Exercise goal: Reproduce each line of the entries that carries "resolution".

Data provided Start Marker

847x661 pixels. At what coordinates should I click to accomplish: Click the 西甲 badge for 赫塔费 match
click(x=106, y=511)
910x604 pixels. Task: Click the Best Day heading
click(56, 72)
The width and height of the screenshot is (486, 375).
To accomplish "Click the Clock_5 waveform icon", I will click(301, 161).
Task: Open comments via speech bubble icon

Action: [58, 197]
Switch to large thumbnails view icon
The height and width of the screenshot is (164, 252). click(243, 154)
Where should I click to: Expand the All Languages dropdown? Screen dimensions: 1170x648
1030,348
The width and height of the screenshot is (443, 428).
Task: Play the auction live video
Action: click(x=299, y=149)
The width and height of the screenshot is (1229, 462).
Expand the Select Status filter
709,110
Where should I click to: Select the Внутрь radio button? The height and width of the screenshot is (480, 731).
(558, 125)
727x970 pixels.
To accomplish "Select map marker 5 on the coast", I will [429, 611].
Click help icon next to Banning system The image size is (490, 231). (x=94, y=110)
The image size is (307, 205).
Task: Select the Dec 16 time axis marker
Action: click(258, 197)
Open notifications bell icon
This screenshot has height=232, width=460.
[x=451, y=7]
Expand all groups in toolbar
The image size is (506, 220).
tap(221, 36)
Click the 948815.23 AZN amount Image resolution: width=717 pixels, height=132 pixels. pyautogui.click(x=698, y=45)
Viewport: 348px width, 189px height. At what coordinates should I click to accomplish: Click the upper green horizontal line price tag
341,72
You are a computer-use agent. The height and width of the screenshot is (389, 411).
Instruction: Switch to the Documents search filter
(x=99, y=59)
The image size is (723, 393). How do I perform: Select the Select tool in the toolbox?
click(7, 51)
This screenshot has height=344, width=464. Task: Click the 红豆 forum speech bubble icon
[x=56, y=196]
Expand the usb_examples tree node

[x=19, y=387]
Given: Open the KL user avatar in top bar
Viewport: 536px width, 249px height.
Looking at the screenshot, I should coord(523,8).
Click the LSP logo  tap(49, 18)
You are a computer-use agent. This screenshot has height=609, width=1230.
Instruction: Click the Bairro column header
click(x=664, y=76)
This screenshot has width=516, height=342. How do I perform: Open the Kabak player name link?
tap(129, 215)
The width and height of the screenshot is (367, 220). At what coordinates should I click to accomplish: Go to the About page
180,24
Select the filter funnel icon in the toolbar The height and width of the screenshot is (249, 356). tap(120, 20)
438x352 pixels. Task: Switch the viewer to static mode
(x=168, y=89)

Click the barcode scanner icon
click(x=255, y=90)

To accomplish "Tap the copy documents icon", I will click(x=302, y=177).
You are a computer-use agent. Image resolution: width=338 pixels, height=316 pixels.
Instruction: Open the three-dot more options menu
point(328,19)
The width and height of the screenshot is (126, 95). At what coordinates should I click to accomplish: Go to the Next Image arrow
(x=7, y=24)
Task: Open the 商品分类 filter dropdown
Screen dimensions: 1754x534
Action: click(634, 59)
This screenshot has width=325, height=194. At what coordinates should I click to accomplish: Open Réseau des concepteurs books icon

Data provided End Marker

Written response:
Click the 948815.23 AZN amount Image resolution: width=717 pixels, height=132 pixels. pyautogui.click(x=698, y=45)
You are a computer-use agent. Image resolution: width=338 pixels, height=316 pixels.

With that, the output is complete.